Let’s do some coding!

16.6 The adcmodel example package

So, imagine this adcmodel package is intended to hold the code for one of our research projects in which we need to load data from a variety of sources, handle quality analysis and data cleaning, and then integrate, analyze and visualize those data. While there are many useful and general functions you might want to build into a package such as this, we’re going to keep it simple and show how to build a single function that consistenly loads and caches CSV-formatted data from the Arctic Data Center based on the identifier of the data object.

For this, we’ll create a module called adcmodel.data that contains our data handling functions, one of which will be a load_adc_csv() function that takes an Arctic Data Center Identifier as input.

16.6.1 Load software dependencies

To create this functionality, we’ll make use of existing data loading functions and data retrieval functions from the pandas package, and operating system utilities from the os package. Almost all packages and functions you write will make use of the existing ecosystem of python packages, and we need to keep track of those dependencies in our package.

Luckily, Poetry provides simple command line utilities for adding, removing, and installing dependent packages into your virtual environment. For each package that you need, use poetry add to register that package in your dependencies list and install it in your adcmodel virtual environment. We’ll do this for pandas, but don’t need to register urllib or os because these base packages ship with python.

The pyproject.toml configuration file

Dependency metadata that is added to the project and other information about the project is found in the pyproject.toml configuration file that is managed by poetry. In this file you’ll find key metadata about the project like it’s name and description and authors, as well as the list of specific dependencies that the package needs installed to work correctly. You should open this file and edit the key metadata, but poetry add and poetry remove are probably better for adding and removing dependencies.

[tool.poetry]
name = "adcmodel"
version = "0.1.0"
description = "Arctic Data Center example package for scalable computing course"
authors = ["Matt Jones <gitcode@magisa.org>"]
readme = "README.md"

[tool.poetry.dependencies]
python = "^3.9"
pandas = "^1.5.0"


[build-system]
requires = ["poetry-core"]
build-backend = "poetry.core.masonry.api"

16.6.2 Adding code to modules

Let’s write some module code! In this case, we want to implement the adcmodel.data.load_adc_csv(identifier) function that we’ll use for data loading and caching. We do this by creating a new file called data.py in the adcmodel directory, and then implementing the function. Create a new python file called data.py and save it to the adcmodel module directory, with the following function implementation:

import pandas as pd
import urllib.request
import hashlib
import os


def load_adc_csv(identifier=None):
    """
    Load and cache a CSV data file from the Arctic Data Center as a pandas.DataFrame
    """
    hashval = hashlib.sha256(bytes(identifier, 'utf-8')).hexdigest()
    path = "data/" + hashval
    if not os.path.exists("data/"):
        os.mkdir("data/")
    if not os.path.exists(path):
        service = "https://arcticdata.io/metacat/d1/mn/v2/object/"
        url = service + identifier
        msg = urllib.request.urlretrieve(url, path)
    df = pd.read_csv(path)
    return df

Once you save the file, we can use poetry install to install the package and try running the function in an interactive session. Check it out by opening a new Jupyter notebook and running the following in the first cell (after you install the needed jupyter packages):

from adcmodel.data import load_adc_csv

df = load_adc_csv("urn:uuid:e248467d-e1f9-4a32-9e38-a9b4fb17cefb")
df.head()

....................

## [STATED GOAL 1]
Can you reproduce, word for word, the stretch of the adcmodel package tutorial from "hashval = hashlib.sha256(bytes(identifier, 'utf-8')).hexdigest()" through "msg = urllib.request.urlretrieve(url, path)"?
## [STATED GOAL 2]
Could you resume the adcmodel package tutorial right after its last line and carry it further?

[Item-finding records]
....................

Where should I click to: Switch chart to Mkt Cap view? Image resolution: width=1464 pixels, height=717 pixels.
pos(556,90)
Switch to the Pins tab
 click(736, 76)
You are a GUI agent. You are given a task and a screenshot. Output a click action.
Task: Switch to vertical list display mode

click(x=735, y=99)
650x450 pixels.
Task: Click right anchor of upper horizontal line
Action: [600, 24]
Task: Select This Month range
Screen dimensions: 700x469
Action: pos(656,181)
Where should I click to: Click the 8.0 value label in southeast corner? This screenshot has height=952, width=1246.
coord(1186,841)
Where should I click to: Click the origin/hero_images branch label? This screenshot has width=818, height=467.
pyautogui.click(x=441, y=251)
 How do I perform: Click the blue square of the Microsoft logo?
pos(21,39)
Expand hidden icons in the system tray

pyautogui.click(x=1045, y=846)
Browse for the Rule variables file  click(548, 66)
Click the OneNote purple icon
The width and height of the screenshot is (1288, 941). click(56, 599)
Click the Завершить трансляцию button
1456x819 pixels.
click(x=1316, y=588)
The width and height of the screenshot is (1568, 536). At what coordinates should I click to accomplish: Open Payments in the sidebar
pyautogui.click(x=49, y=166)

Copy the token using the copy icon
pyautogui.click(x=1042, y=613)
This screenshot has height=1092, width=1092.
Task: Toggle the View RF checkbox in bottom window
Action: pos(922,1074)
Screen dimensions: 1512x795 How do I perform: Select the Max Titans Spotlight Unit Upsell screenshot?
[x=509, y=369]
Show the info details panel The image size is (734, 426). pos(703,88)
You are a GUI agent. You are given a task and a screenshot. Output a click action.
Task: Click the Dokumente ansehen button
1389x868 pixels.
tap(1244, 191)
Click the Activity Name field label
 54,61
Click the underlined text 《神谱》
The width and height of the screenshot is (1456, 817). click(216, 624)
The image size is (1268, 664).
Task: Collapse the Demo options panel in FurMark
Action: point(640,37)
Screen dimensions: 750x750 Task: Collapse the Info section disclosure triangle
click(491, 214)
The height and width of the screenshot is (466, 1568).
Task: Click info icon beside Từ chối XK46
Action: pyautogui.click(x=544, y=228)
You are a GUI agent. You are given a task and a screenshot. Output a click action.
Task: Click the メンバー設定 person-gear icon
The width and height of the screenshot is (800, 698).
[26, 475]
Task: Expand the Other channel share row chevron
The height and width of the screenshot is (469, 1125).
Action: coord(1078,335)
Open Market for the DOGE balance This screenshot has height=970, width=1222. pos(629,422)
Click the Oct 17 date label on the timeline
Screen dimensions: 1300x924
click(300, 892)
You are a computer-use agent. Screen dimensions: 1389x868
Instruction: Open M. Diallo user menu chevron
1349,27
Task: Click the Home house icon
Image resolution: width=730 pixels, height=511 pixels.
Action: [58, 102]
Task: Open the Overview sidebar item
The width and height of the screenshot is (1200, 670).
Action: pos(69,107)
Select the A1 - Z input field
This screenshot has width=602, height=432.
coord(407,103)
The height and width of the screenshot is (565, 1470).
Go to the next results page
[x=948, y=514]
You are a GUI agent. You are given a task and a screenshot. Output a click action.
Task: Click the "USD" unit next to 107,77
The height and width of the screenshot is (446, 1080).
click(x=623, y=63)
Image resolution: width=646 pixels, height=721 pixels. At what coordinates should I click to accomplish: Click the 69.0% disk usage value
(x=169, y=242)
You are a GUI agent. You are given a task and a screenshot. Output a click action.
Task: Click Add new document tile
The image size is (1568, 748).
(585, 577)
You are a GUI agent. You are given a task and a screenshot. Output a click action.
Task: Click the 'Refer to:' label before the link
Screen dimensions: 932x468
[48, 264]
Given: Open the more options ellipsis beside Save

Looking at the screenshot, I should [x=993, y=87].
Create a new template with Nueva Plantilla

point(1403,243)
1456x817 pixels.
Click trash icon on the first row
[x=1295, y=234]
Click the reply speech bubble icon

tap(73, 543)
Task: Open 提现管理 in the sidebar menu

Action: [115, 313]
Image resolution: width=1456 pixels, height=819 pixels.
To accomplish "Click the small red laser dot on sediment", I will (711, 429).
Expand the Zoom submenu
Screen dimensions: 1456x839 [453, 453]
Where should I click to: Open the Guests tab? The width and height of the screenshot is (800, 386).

....................

## [TASK RESULT 1]
hashval = hashlib.sha256(bytes(identifier, 'utf-8')).hexdigest()
    path = "data/" + hashval
    if not os.path.exists("data/"):
        os.mkdir("data/")
    if not os.path.exists(path):
        service = "https://arcticdata.io/metacat/d1/mn/v2/object/"
        url = service + identifier
        msg = urllib.request.urlretrieve(url, path)

## [TASK RESULT 2]
🎉 Congratulations, you’ve created your first package! 🎉

16.6.3 Add development packages

Utilities like python linters and code formatters can make coding faster, more consistent, and more reliable. Poetry supports the use of development packages that are available in the virtual environment during the development cycle but are not required for runtime use of the package. Like regular dependencies, development packages can be added with poetry add, but we also pass in a qualifier to add it to --group dev, which marks it as only for use during development.

poetry add --group dev pytest black

You can now use black to format your code (via Command-Shift-P Format Document) and pytest to run tests. Next, let’s get into testing.

16.7 Testing

A major advantage of writing packages is that you can thoroughly test each of the functions that you write, thereby ensuring that they operate correctly both with good data and bad data. While it’s always helpful to confirm that a function returns the correct value within the bounds that it is normally meant to operate, it is also important to pass it data that it wouldn’t normally see. For example, does your linear model produce the correct results when it is passed a normal dataset? How about if it is passed a dataset with only one observation, or with all the same value, or with 0 or negative numbers? Does it produce an understandable error if some of the values are character values when they should be numeric? Does it continue operating in the face of bad data? Should it, or should it not produce an exception? These and others are the questions you need to ask when testing your packages.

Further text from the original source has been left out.